─── Exercise data ───

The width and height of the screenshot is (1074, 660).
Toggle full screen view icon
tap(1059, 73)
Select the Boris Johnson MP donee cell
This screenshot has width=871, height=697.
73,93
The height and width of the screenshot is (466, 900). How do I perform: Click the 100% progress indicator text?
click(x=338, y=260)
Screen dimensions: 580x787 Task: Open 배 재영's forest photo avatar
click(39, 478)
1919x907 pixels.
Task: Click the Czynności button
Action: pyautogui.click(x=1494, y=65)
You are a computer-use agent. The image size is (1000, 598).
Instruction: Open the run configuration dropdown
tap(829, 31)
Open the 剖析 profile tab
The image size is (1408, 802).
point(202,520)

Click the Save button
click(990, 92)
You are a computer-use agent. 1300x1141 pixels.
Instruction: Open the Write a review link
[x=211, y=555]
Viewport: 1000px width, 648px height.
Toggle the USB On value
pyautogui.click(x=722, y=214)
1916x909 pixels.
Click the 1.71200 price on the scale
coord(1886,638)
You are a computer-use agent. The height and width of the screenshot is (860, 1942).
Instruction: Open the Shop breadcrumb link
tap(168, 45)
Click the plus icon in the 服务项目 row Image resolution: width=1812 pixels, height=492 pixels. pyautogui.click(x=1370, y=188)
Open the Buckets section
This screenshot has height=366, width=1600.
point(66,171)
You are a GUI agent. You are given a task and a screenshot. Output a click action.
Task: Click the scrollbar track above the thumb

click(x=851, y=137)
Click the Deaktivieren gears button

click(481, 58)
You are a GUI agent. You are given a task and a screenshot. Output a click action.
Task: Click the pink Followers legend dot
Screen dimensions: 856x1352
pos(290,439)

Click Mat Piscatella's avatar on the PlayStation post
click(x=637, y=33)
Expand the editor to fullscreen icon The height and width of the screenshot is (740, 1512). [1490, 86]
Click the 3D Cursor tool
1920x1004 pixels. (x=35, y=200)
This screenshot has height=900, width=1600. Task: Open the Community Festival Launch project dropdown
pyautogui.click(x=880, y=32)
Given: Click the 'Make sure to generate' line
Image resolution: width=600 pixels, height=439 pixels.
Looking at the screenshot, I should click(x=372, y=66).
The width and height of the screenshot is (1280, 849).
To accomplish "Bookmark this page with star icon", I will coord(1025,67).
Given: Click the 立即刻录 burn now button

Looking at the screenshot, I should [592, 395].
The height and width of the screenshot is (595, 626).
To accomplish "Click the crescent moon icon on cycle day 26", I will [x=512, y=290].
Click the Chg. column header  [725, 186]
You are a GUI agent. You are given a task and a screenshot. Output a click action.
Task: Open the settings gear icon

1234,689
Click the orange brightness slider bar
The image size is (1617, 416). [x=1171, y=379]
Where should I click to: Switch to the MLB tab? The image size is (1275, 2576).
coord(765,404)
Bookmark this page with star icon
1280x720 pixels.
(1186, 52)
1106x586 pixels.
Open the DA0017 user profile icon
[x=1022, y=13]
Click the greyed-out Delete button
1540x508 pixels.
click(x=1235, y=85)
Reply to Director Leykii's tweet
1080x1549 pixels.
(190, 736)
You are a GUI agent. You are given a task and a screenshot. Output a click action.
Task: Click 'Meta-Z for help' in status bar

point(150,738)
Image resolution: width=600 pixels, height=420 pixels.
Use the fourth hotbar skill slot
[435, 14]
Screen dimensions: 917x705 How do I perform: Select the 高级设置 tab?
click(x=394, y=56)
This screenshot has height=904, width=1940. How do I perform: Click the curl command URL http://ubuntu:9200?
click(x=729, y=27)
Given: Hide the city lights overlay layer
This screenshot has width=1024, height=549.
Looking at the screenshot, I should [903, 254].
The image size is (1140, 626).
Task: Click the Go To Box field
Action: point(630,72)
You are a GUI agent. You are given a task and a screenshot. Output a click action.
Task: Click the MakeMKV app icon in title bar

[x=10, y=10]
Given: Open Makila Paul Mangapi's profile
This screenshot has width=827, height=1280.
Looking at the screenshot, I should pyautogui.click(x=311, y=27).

───

* _Action item_
Leave out every line ahead of the one containing "Use the fourth hotbar skill slot" and print the rest of the listing exactly.

* _Answer to the problem_
Use the fourth hotbar skill slot
[435, 14]
Screen dimensions: 917x705 How do I perform: Select the 高级设置 tab?
click(x=394, y=56)
This screenshot has height=904, width=1940. How do I perform: Click the curl command URL http://ubuntu:9200?
click(x=729, y=27)
Given: Hide the city lights overlay layer
This screenshot has width=1024, height=549.
Looking at the screenshot, I should [903, 254].
The image size is (1140, 626).
Task: Click the Go To Box field
Action: point(630,72)
You are a GUI agent. You are given a task and a screenshot. Output a click action.
Task: Click the MakeMKV app icon in title bar

[x=10, y=10]
Given: Open Makila Paul Mangapi's profile
This screenshot has width=827, height=1280.
Looking at the screenshot, I should pyautogui.click(x=311, y=27).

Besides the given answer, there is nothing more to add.